Stuart Russell – AI Ethics – Provably Beneficial Artificial Intelligence
Delighted to have Stuart Russell on video discussing the importance of AI Alignment – achieving friendly Strong AI that is provably beneficial.
Points of discussion:
A clash of intuitions about the beneficiality of Strong Artificial Intelligence
- A clash of intuitions: Alan Turing raised the concern that if we were to build an AI smarter than we are, we might not be happy about the results. While there is a general notion amoungst AI developers etc that building smarter than human AI would be good.
- But it’s not clear why the objectives of Superintelligent AI will be inimicable to our values – so we need to solve what some poeple call the value alignment problem.
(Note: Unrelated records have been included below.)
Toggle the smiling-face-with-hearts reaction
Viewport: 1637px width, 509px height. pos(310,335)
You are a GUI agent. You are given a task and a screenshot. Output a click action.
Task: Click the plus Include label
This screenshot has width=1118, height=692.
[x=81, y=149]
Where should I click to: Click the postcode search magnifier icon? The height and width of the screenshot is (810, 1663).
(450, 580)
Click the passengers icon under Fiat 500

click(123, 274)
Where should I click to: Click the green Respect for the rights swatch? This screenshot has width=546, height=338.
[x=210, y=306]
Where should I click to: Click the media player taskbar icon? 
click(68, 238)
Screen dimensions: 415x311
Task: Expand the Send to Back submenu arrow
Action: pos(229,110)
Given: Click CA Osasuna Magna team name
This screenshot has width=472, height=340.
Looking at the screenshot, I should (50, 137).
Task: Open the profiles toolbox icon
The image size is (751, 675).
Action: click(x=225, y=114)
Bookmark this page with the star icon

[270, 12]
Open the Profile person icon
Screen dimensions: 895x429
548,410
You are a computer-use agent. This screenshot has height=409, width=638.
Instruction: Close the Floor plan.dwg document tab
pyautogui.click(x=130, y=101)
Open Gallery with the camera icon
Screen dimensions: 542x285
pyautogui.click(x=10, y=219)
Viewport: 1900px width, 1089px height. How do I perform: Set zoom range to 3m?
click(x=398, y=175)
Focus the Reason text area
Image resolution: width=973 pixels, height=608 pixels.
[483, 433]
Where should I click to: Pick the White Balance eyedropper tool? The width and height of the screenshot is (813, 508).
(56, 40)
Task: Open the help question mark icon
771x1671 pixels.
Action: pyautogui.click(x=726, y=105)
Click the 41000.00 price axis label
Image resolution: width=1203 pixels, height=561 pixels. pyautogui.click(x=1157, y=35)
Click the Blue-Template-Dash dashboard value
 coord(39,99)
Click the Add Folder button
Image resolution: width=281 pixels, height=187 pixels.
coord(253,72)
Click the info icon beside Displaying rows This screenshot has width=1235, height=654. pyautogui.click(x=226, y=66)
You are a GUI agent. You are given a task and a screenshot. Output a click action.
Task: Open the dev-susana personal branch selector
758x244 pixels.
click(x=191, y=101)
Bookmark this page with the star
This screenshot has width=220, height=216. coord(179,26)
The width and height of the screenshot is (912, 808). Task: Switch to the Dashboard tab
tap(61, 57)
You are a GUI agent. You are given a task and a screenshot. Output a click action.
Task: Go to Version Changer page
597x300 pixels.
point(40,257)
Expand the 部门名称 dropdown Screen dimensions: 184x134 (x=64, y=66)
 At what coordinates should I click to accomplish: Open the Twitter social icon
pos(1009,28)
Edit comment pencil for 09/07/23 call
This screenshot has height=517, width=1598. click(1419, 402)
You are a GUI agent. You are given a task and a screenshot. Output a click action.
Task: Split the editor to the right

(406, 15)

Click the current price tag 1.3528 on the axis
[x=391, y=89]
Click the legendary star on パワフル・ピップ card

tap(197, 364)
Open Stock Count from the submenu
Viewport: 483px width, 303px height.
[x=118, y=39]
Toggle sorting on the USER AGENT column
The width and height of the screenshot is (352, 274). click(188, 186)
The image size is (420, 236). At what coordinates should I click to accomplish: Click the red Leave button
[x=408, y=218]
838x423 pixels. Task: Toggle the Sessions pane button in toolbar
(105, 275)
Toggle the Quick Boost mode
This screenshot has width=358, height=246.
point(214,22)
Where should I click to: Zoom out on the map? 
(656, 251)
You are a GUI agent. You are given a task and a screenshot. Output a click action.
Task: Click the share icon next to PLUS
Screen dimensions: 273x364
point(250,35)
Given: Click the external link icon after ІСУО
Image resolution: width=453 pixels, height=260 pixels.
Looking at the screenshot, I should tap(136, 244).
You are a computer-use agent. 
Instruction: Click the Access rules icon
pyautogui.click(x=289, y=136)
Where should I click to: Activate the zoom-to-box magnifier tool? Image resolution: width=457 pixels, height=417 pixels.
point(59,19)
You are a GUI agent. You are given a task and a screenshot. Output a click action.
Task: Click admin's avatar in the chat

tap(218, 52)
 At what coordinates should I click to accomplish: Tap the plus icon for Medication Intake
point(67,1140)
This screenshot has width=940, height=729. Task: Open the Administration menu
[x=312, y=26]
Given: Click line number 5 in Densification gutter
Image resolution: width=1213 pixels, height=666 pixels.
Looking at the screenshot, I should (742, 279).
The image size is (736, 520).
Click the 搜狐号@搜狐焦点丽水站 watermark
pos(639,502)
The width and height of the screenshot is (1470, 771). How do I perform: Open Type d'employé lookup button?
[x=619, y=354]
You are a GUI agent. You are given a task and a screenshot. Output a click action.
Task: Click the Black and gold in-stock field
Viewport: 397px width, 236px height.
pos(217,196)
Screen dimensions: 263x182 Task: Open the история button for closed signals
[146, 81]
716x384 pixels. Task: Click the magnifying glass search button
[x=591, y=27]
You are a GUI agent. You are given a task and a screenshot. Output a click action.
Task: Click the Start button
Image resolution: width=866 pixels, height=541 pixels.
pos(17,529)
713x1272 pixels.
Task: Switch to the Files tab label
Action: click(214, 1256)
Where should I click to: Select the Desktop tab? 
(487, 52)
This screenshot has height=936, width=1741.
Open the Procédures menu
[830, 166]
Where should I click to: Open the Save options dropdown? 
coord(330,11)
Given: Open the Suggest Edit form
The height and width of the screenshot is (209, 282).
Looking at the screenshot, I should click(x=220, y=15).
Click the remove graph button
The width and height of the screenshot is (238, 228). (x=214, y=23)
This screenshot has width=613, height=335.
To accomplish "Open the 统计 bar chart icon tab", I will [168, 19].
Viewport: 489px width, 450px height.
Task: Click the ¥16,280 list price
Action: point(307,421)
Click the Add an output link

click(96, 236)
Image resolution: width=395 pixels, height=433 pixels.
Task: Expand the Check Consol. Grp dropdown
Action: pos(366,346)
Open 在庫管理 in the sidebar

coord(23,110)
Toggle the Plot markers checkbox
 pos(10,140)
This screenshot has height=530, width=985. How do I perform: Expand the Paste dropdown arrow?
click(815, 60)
- we as humans learn values in conjunction with learning about the world
The Value Alignment problem
Basic AI Drives: Any objective generates sub-goals
- Designing an AI not want to disable it’s off switch
- 2 principles
- 1) its only objective is to maximise your reward function (this is not an objective programmed into the machine but is a kind of (non-observed) latent variable
- 2) the machine has to be explicitly uncertain about what that objective is
- if the robot thinks it knows what your objective functions are, then it won’t believe that it will make you unhappy and therefore has an incentive to disable the off switch
- the robot will only want to be switched off if thinks it will makes you unhappy
- How will the machines do what humans want if they can’t see their objective functions?
- one answer is to allow the machines to observe human behaviour, and interpret that behaviour as providing evidence of an underlying preference structure – inverse reinforcement learning
Aggregated Volition: How does an AI optimise for many peoples values?
- Has the benefit of symmetry
- difficulties in commensurability of different human preferences
- Problem: If someone feels more strongly about a value X should they get more of a share of value X?
How to deal with people who’s preferences include the suffering of others?
Should a robot be more obligated to its owner than to the rest of the world?
- should this have something to do with how much you pay for the robot?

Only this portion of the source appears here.